PROBLEM DESCRIPTION> Pick up the piece below about newspapers copying the NASA monkey joke and continue writing it from its final sentence.

Oops, I forgot, if my stuff is going to be copypasta in Merrie Olde, it’s a mallard toddles off to the chemist…
So The Telegraph says this is the joke:
“Nasa decided they’d finally send a man up in a capsule after sending only
monkeys in the earlier missions,” the joke goes.
“They fire the man and the monkey into space. The intercom crackles, ‘Monkey,
fire the retros’. A little later, ‘Monkey, check the solid fuel supply’.
“Later still, ‘Monkey, check the life support systems for the man’. The
astronaut takes umbrage and radios Nasa, ‘When do I get to do something?’
“Nasa replies, ‘In 15 minutes – feed the monkey’.”
“NASA decided they’d finally send a man up in a capsule after sending only monkeys in the earlier missions,” the joke goes.
“They fire the man and the monkey into space.
“The intercom crackles, ‘Monkey, fire the retros.’
“A little later, ‘Monkey, check the solid fuel supply.’
“Later still, “Monkey, check the life support systems for the man.’
“The astronaut takes umbrage and radioes NASA, ‘When do I get to do something?’
“NASA replies, ‘In 15 minutes – feed the monkey.’”
Please note that the only editing they do, is to make what I wrote grammatically incorrect. They change NASA to Nasa, which is not how acronymns work, and turn “took umbrage” into “takes umbrage.” I decline very few verbs and no free drinks these days, but even I know it was correct in the first place. There’s about fifteen other news outlets I found, before I got bored, that use the whole thing copied and pasted, but attribute it to The Mirror, or The Telegraph, or The Guardian, because there’s honor among thieves, but not outside their coven, it appears. Others paraphrase the joke and use only the punchline verbatim.

GIVEN DATA>
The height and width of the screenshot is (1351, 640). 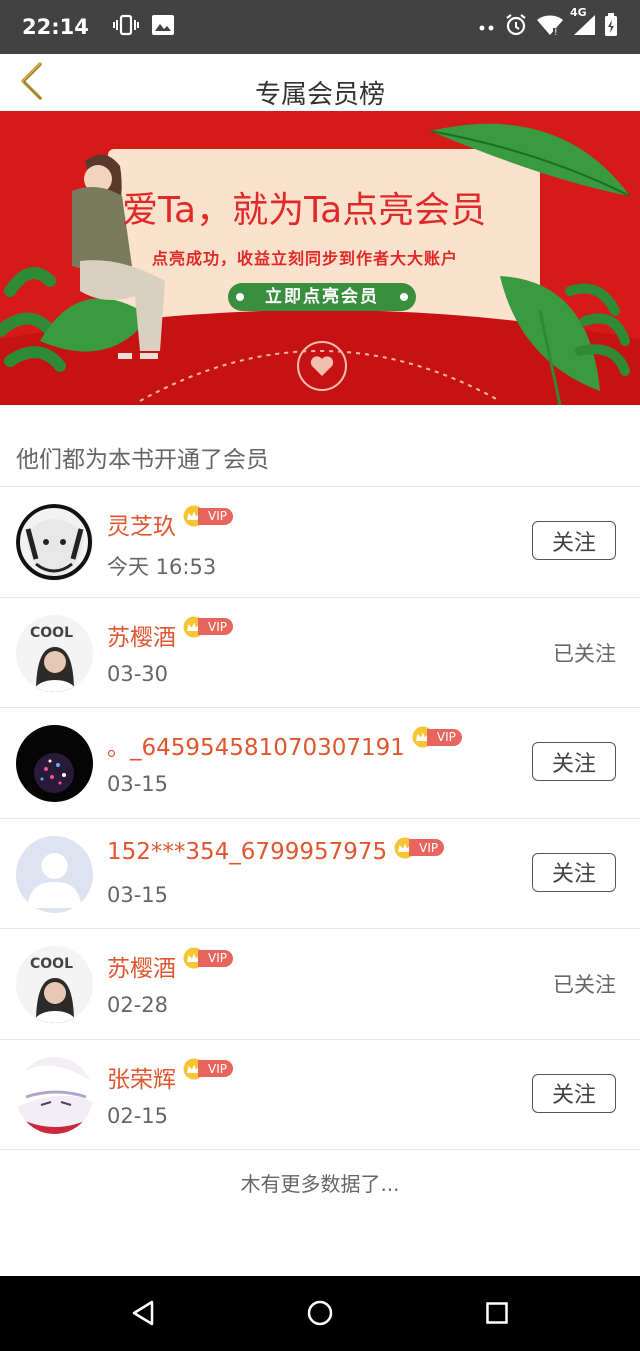 I want to click on status-bar: 22:14 ! 4G, so click(x=320, y=27).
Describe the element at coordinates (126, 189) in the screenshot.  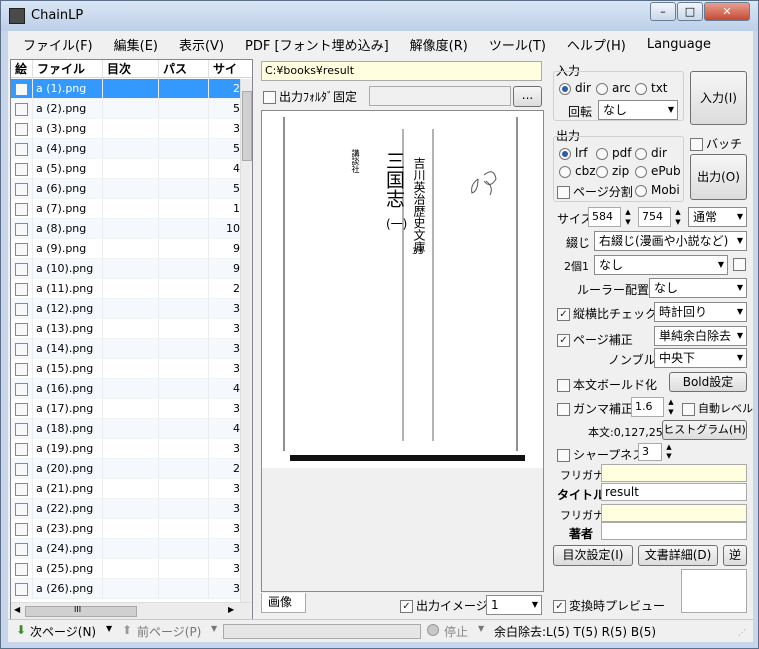
I see `table-row: a (6).png 5` at that location.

EXERCISE OUTPUT>
If you enter the whole text into Google, it only returns two references, both to me, and a website in Great Britain called Orphans of Liberty, who printed the joke verbatim back when I wrote it, but gave me a link and attribution, so good on them, and hail fellow well met and all that.
Hey, maybe Roy Hodgson reads Orphans of Liberty, and he did tell my version of the joke verbatim to his team. I’d be tickled if that were the case. If so, Roy, you’re welcome to it. Sorry it wrecked your life, and you probably didn’t even get a laugh out of it for all your trouble. I warned everybody before I told it that it was a bad joke. But does anyone listen?
To the rest of you ink-stained plagiarists: Expect to hear from my lawyer, um, solicitor, er, barrister or bannister or beelzebub or bumbershoot or whatever you call a law-talking guy over there on that pile of rocks and coal you inhabit. To paraphrase Stanley Motss, ” I want the credit.”